Give back exactly the first lines of the entries below, through the line with "Task: Select the 3d time range".
──────── Data section
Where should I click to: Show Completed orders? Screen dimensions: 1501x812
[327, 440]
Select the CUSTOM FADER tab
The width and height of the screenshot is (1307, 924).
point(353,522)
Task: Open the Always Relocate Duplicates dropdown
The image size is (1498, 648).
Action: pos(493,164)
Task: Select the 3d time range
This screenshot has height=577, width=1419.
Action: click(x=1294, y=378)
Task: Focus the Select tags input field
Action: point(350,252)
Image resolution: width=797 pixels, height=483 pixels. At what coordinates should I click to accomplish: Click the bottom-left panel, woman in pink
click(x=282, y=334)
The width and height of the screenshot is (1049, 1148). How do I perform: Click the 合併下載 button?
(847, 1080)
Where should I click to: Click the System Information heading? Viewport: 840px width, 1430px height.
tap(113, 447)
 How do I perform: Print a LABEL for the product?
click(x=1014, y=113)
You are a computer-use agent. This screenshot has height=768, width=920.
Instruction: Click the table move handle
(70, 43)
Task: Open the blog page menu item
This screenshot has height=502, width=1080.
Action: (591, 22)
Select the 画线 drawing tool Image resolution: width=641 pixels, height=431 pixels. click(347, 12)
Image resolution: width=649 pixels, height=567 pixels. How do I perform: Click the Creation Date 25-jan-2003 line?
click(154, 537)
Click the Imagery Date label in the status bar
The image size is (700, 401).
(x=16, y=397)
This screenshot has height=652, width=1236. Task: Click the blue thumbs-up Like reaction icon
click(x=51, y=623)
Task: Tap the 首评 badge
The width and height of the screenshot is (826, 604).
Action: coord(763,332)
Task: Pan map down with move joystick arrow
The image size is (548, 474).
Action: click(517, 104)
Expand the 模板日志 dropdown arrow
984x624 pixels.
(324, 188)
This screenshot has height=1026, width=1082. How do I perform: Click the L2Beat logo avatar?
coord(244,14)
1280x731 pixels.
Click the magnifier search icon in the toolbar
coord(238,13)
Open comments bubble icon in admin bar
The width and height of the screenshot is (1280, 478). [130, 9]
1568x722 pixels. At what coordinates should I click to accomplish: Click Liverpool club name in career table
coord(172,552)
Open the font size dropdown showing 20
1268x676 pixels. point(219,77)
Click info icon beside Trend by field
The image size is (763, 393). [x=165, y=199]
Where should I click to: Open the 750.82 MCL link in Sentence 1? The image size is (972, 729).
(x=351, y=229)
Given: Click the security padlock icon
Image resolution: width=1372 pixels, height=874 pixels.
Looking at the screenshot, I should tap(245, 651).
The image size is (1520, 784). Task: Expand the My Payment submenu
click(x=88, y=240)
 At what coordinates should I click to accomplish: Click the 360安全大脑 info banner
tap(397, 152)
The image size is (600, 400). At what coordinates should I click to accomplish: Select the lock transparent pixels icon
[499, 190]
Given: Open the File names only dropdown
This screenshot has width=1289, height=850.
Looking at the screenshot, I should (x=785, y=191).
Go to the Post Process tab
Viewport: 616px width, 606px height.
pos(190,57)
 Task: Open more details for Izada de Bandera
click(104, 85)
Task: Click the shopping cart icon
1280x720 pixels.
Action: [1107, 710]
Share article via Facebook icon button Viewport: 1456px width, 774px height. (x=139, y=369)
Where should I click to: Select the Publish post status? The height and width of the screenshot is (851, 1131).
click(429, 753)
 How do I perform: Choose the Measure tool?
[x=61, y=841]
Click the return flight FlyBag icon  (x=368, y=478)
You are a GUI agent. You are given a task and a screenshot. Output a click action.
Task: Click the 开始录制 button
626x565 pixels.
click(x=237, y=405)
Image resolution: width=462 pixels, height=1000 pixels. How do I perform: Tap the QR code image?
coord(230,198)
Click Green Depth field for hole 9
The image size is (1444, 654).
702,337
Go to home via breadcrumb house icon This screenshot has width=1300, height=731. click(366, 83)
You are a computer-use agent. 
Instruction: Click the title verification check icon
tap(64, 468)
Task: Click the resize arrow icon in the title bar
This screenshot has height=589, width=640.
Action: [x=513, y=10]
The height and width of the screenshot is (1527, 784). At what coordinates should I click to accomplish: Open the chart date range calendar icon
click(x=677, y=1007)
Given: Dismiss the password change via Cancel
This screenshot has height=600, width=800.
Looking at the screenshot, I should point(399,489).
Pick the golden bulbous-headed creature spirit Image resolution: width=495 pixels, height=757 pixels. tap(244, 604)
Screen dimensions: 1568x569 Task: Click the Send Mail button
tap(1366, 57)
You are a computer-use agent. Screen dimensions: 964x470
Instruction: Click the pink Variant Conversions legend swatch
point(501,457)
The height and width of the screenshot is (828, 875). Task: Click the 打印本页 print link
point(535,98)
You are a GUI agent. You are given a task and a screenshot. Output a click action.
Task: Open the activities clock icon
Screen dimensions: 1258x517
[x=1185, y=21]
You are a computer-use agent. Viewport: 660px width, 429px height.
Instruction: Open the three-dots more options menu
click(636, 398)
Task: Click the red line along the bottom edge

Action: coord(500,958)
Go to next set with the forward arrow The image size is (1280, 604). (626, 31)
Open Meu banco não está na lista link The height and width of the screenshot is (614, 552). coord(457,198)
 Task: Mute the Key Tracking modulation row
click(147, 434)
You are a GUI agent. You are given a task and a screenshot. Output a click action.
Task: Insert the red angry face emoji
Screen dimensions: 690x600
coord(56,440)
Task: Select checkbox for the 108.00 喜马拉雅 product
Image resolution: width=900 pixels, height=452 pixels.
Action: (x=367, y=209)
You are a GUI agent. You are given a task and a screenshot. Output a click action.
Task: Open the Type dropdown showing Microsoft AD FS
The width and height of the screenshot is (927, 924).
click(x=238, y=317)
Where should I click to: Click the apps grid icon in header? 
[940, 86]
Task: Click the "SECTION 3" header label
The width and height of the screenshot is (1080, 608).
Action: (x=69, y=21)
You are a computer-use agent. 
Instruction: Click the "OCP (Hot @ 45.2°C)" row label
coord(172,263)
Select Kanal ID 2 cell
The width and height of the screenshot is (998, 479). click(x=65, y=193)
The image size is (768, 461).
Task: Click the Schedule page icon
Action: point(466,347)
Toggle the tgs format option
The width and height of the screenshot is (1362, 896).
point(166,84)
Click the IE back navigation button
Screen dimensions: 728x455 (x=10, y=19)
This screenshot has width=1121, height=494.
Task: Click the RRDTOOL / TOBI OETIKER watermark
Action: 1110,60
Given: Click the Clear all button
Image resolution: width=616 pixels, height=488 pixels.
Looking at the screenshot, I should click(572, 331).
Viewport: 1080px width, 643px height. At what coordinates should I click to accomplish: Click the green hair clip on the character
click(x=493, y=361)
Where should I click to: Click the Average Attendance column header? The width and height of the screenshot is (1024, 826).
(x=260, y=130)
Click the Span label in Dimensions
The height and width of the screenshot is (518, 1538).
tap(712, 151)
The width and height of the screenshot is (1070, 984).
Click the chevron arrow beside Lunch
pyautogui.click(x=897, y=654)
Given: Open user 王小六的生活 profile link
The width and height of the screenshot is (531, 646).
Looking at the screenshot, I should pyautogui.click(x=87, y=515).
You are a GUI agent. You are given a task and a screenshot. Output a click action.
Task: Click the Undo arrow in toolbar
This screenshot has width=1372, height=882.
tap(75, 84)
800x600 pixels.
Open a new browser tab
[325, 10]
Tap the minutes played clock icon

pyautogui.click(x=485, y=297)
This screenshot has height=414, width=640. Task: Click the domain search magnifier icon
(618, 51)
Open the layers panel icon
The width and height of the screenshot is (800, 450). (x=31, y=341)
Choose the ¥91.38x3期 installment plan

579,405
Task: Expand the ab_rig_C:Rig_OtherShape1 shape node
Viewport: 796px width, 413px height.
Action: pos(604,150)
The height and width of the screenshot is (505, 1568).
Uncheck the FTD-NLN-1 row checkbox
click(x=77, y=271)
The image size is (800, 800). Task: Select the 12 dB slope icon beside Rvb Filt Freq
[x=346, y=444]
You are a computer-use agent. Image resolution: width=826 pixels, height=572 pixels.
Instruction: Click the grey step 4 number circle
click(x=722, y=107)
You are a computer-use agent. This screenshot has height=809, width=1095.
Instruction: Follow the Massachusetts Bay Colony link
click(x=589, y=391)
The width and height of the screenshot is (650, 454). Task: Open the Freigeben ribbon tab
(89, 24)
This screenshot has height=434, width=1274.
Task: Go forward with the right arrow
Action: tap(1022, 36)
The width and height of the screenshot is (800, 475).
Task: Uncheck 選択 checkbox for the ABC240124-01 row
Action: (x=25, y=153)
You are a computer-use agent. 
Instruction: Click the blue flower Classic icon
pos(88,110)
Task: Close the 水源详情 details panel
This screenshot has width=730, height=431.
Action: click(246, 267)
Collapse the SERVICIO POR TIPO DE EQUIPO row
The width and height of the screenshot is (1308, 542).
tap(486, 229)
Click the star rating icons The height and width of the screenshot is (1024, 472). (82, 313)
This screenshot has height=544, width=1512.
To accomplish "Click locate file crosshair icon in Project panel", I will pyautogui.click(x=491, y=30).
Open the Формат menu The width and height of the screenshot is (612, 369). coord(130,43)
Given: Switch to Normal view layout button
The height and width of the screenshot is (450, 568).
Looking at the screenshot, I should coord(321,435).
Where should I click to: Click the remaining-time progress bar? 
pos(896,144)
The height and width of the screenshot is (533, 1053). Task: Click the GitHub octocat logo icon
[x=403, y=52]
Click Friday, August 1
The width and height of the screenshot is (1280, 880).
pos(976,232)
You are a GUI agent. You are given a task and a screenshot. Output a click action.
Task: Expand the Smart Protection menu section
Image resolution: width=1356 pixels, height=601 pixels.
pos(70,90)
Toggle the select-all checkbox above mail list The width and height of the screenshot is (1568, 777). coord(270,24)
────────────────
— Exercise output —
Where should I click to: Show Completed orders? Screen dimensions: 1501x812
[327, 440]
Select the CUSTOM FADER tab
The width and height of the screenshot is (1307, 924).
point(353,522)
Task: Open the Always Relocate Duplicates dropdown
The image size is (1498, 648).
Action: pos(493,164)
Task: Select the 3d time range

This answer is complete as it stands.